Defenders of Wildlife v. EPA

This case challenges the Environmental Protection Agency’s illegal registration of Rozol Prairie Dog Bait, containing chlorophacinone. EPA registered the rodenticide for use in 10 states without providing notice and an opportunity for comment as required by the Federal Insecticide Fungicide and Rodenticide Act. EPA also violated the federal Endangered Species Act by failing to consult with the U.S. Fish & Wildlife Service to ensure that expanded use of the poison would not impact threatened and endangered species.
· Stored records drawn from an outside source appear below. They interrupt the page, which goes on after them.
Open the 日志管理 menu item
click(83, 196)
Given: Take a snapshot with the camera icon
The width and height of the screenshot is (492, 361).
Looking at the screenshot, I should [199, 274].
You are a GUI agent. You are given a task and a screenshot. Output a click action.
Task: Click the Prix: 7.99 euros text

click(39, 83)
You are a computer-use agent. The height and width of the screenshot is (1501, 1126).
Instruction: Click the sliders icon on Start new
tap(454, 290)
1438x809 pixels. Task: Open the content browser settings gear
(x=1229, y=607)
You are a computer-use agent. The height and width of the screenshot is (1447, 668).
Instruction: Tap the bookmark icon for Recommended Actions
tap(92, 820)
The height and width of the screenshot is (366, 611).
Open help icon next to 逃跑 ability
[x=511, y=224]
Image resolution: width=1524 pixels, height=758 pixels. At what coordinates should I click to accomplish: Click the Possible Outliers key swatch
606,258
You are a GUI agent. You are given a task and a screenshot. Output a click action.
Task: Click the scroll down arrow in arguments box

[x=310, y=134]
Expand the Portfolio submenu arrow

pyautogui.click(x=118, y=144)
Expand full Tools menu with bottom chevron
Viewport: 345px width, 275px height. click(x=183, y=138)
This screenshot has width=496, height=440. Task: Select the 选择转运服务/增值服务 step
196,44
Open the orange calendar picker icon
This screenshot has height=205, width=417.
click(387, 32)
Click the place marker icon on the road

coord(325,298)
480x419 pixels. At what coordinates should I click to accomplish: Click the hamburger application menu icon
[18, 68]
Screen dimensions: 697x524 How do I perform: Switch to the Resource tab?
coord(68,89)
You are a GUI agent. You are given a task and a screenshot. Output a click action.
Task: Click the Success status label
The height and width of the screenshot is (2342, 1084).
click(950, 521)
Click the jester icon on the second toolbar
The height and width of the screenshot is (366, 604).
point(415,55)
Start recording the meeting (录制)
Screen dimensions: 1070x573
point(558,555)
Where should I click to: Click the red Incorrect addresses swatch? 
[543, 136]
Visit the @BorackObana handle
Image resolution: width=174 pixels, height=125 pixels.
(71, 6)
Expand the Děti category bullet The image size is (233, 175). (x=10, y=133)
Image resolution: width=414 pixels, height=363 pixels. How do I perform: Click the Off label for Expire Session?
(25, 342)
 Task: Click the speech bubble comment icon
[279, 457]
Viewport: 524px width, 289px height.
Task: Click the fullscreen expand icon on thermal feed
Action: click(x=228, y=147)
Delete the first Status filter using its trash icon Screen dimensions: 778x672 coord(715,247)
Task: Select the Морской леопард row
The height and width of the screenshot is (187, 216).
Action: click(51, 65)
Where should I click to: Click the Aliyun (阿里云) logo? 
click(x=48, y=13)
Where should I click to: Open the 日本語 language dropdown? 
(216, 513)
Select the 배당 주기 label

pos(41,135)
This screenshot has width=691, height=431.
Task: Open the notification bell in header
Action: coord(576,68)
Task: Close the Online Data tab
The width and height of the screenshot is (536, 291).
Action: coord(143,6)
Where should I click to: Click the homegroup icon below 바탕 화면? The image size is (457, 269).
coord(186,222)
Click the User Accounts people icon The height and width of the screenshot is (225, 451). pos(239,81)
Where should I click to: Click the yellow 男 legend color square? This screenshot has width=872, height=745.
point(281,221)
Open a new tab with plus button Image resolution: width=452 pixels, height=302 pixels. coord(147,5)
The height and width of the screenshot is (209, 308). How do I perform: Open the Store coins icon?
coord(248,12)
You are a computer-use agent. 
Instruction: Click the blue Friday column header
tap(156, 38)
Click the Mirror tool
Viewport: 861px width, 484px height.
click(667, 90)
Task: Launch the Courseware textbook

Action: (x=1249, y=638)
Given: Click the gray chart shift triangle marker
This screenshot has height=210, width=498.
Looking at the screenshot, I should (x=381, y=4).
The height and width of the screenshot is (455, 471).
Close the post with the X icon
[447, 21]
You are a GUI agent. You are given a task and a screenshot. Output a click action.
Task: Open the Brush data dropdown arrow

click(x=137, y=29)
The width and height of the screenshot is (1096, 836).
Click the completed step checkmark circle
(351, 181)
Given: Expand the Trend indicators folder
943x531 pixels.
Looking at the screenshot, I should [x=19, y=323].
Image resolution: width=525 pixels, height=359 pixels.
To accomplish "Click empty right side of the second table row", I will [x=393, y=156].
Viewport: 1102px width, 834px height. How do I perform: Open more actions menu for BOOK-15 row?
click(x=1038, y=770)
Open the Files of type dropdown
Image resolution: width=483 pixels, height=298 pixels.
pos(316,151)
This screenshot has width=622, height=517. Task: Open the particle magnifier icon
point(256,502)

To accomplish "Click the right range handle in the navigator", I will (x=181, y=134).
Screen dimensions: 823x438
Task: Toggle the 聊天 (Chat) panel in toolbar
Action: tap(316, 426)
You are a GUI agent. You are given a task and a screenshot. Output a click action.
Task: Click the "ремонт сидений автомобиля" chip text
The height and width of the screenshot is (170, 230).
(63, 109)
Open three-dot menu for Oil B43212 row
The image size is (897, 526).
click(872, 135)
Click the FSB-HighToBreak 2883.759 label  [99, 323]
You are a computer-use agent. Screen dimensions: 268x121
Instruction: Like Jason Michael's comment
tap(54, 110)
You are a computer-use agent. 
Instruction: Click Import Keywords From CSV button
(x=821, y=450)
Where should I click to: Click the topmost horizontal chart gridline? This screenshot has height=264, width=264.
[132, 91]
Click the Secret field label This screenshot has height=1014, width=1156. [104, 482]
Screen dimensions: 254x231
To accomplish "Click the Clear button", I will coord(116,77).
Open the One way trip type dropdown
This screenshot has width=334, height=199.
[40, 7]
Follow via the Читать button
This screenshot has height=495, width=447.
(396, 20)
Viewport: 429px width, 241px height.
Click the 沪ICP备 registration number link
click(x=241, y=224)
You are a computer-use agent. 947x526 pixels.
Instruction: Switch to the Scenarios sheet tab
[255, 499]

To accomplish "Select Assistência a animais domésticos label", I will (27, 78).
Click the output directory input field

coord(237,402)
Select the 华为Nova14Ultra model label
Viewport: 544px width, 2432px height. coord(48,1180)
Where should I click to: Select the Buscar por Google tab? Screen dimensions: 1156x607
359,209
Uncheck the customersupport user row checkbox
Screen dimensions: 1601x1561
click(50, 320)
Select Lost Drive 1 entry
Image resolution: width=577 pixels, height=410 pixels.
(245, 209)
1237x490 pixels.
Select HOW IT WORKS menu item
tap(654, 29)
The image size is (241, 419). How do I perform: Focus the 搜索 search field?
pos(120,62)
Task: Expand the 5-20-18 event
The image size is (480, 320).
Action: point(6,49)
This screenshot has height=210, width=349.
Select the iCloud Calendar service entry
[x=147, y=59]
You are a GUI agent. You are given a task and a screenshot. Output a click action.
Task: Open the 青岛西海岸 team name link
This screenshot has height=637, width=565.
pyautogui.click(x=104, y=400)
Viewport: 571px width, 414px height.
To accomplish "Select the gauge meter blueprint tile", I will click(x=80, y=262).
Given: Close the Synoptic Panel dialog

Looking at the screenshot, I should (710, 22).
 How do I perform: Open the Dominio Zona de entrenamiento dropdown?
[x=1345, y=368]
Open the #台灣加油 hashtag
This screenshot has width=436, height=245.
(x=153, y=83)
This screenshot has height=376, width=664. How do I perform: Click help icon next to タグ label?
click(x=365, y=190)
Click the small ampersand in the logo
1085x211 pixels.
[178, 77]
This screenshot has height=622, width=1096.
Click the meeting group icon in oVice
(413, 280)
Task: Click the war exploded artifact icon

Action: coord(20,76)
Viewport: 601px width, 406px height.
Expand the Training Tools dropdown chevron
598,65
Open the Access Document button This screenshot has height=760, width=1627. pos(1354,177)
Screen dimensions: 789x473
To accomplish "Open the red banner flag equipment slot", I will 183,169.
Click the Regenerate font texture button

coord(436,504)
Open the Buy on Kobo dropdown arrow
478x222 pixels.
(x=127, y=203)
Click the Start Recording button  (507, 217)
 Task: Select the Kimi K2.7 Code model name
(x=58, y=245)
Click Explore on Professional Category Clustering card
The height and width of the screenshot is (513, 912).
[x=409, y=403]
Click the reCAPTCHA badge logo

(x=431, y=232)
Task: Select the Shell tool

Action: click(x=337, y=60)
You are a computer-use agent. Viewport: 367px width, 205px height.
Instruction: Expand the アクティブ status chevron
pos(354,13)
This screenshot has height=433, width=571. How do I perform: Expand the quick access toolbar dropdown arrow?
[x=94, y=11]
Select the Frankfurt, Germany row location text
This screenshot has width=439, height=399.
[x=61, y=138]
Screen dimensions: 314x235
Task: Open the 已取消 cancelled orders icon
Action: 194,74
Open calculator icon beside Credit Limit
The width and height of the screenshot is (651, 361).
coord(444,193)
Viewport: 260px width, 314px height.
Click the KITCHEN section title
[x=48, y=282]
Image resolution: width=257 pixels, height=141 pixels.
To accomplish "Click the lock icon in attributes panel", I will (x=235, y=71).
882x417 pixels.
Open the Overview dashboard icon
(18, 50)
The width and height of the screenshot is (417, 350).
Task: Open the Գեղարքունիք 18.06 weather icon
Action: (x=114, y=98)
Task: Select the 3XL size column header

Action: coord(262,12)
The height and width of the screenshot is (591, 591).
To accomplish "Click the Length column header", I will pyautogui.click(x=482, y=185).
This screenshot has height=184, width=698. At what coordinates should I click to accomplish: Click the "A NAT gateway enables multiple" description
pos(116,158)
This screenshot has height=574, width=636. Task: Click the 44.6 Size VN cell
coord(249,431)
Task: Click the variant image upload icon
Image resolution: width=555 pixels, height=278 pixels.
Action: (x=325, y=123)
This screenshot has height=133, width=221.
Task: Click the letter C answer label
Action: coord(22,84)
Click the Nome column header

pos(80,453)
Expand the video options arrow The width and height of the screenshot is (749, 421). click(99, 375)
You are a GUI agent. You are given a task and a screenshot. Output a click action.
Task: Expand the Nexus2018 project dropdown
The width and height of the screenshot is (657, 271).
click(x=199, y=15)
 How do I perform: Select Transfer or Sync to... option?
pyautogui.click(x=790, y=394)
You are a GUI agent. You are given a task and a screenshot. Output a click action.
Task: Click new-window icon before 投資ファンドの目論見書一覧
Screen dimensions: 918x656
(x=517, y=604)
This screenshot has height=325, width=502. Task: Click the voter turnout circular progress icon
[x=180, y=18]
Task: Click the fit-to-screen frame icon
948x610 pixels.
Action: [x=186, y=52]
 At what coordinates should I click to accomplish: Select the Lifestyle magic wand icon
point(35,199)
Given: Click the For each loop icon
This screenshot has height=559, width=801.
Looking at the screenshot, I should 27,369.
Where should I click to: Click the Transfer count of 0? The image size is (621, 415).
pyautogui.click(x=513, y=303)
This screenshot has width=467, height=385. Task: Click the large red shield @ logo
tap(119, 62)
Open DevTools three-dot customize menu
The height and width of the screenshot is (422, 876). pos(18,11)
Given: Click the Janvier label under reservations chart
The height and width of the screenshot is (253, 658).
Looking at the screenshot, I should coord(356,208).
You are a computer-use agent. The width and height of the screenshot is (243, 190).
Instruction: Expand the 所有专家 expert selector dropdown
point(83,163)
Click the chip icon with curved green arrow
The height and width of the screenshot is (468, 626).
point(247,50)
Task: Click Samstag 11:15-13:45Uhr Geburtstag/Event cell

Defenders of Wildlife and Audubon of Kansas are seeking stronger protections today for federally-protected animals that feed on poisoned prairie dogs. In addition to black-footed ferrets, many birds and raptors, including burrowing owls, bald and golden eagles, Swainson’s hawks, ferruginous hawks and turkey vultures, are at risk from use of these chemicals.  

Rozol contains blood-thinning drugs that cause poisoned prairie dogs to slowly bleed to death through “various orifices, including eventually the skin membranes,” according to the U.S. Fish and Wildlife Service in a letter to the EPA opposing the registration.  Predators and scavengers are secondarily exposed to the poison when they consume dead and dying prairie dogs that have eaten Rozol pellets.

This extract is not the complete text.